REQUIRED ACTION 1: Rewrite the paragraph of the culinary-school article below that begins "A smoking hot pan" as a short bulleted list that keeps its main points.
REQUIRED ACTION 2: Carry on the culinary-school article below, starting after its final sentence.

If you're an enthusiastic home cook like me, you've probably wondered what it would be like to go to culinary school. I was so curious that I quit my job and did it. And not surprisingly, my educational and professional cooking experiences have changed the way I cook at home. 

While it's true that professional kitchens operate on a different level than home kitchens, the fundamental goals are the same: to produce delicious food quickly and affordably. 

Here are some culinary-school lessons you can apply at home without quitting your day job:

1. Control the heat. It may seem obvious, but it's the basis of all cooking, so it's worth talking about (as food scientist Harold McGee did in the New York Times not long ago). Unless you cook all of your meals in Ronco appliances, you can rarely “set it and forget it” in the kitchen. 

A smoking hot pan may be the right temperature to achieve a perfect sear, but it's probably too hot to cook through a thick pork chop before the outside burns to a crisp. At some point, the cook has to intervene and make adjustments. Recipe authors do their best with vague phrases like “medium-high heat,” but everyone's kitchen equipment, food, and tastes are different, so the cook has to stay in the loop.

GIVEN DATA:
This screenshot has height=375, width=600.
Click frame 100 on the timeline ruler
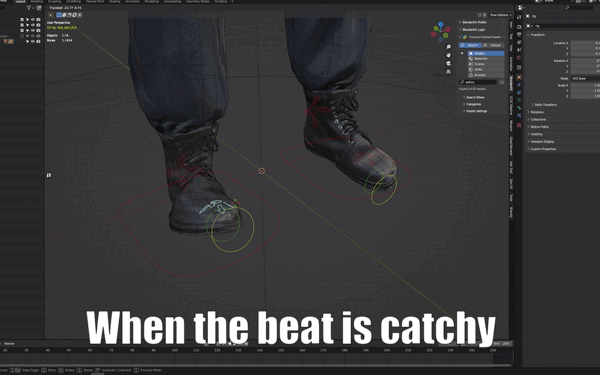(x=174, y=350)
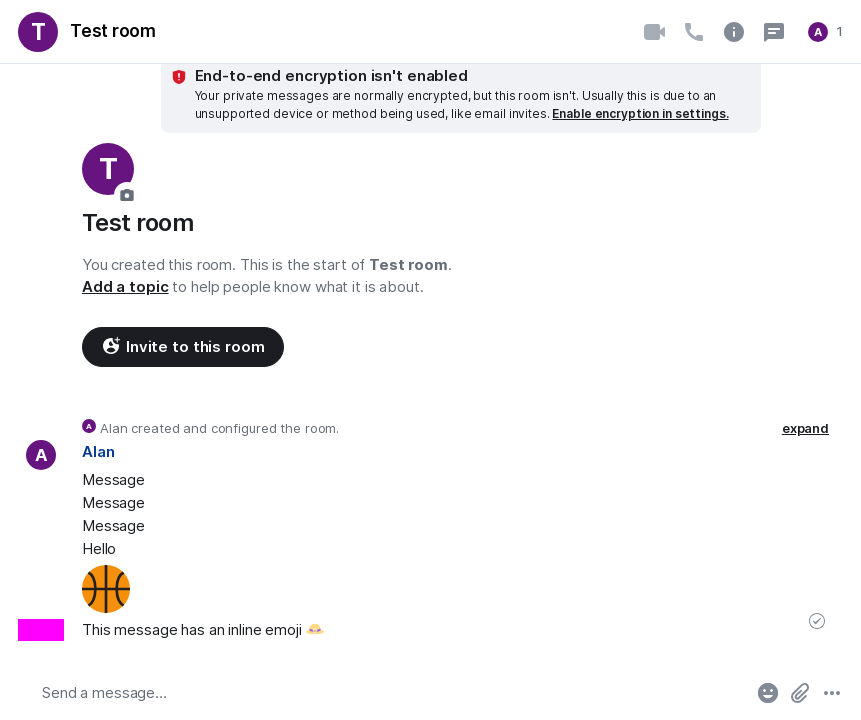Click the Invite to this room button

click(x=183, y=347)
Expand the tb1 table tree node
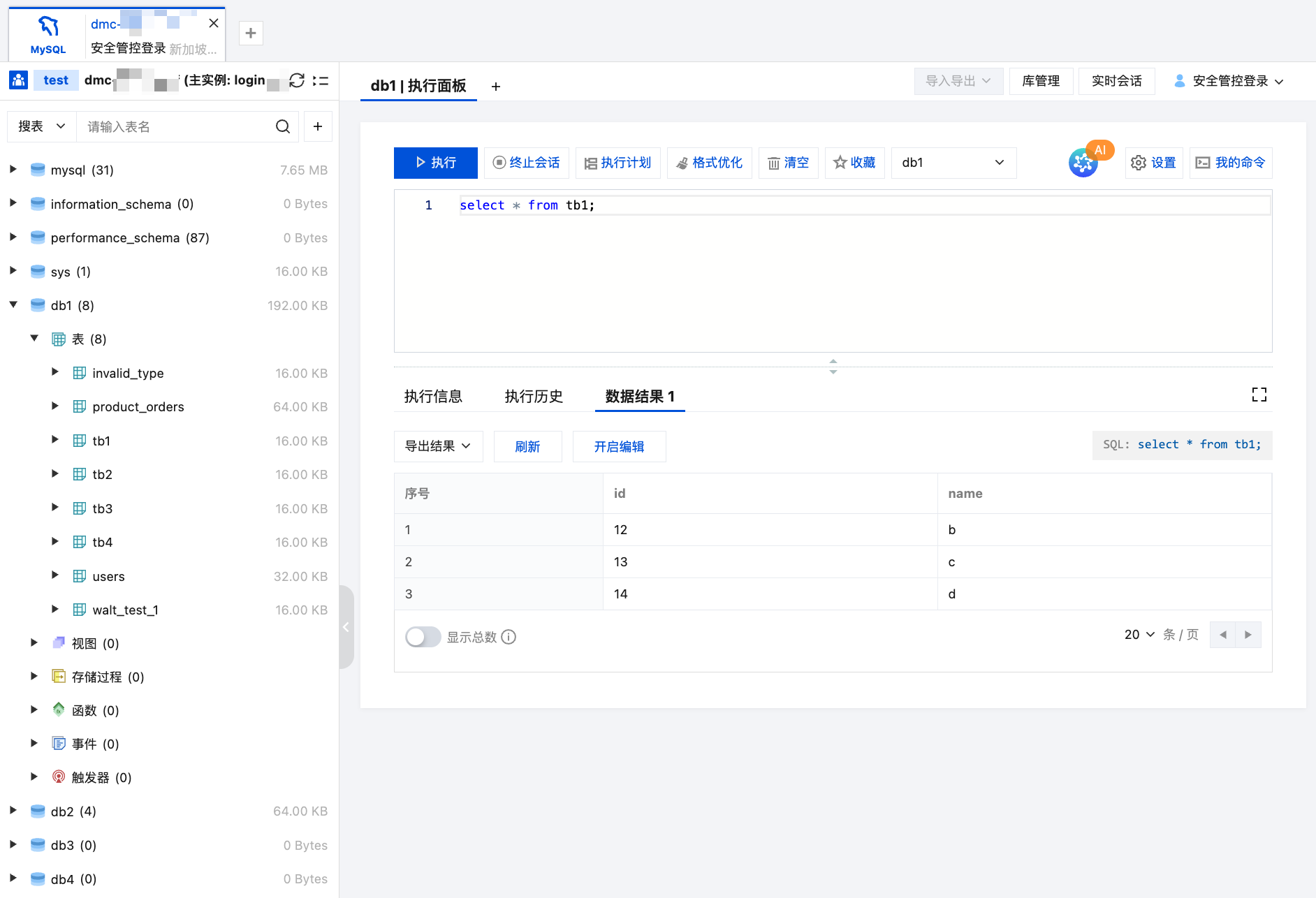The image size is (1316, 898). [55, 440]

ANSWER 1:
- A smoking hot pan can give a perfect sear but may burn the outside of a thick pork chop before the inside cooks through.
- At some point the cook has to step in and adjust the heat.
- Recipe phrases like "medium-high heat" are vague, because everyone's equipment, food, and tastes differ.
- The cook has to stay in the loop.

ANSWER 2:
[%image reference-image float=right width=400 caption="Heat is the basis of all cooking."] 

2. Don't boil your food. This is a corollary to the general heat-control lesson: most foods don't respond well to boiling (pasta is the most common exception). Boiling is violent, while simmering and poaching do their work more gently. 

Boiled quartered potatoes come out of the pot battered and waterlogged. Boiled chicken stock is cloudy with emulsified fats and proteins, and lacks the aromatic intensity of a gently simmered stock. Boiled corned beef can be tough, stringy, and dry. And the list goes on. 

Dialing back the water temperature a few degrees won't make a big difference in cooking time, but your food will love you for it.

3. Don't add all of a thickening or thinning ingredient at once. Recipes aren't perfect. You can always add more, but you can't take out what you've already dumped in. For example, if a tablespoon of cornstarch makes your stir-fry sauce a gloppy mess, you've got to stop cooking to get more of the liquid ingredients (if available), then rebalance the flavors. If this happens at the moment your vegetables were perfectly cooked, they're going to be mush by the time you fix the sauce. Adding the cornstarch a teaspoon at a time keeps you from going too far.

4. Many cooks are familiar with the concept of mise en place (“put in place”) — the gathering and prepping of all the necessary ingredients and equipment before cooking starts. But successful cooks prepare mentally as well. 

A chef-instructor once told me the first two steps in cooking are “Number 1, read the recipe, and number 2, read the recipe again.” 

This is a good way to avoid surprises. If you are coordinating two or three hot dishes for a dinner party, write down the timing of what to start when, and keep the list where you can see it. Less last-minute stress means more enjoyment, and you'll end up cooking more often if you enjoy it.

5. Salt is your friend. An appropriate amount of salt actually elevates the other flavor components, and food can't taste great without it. This lesson takes the longest for many students to digest, and under-seasoning was the most common critique of our food in the early weeks.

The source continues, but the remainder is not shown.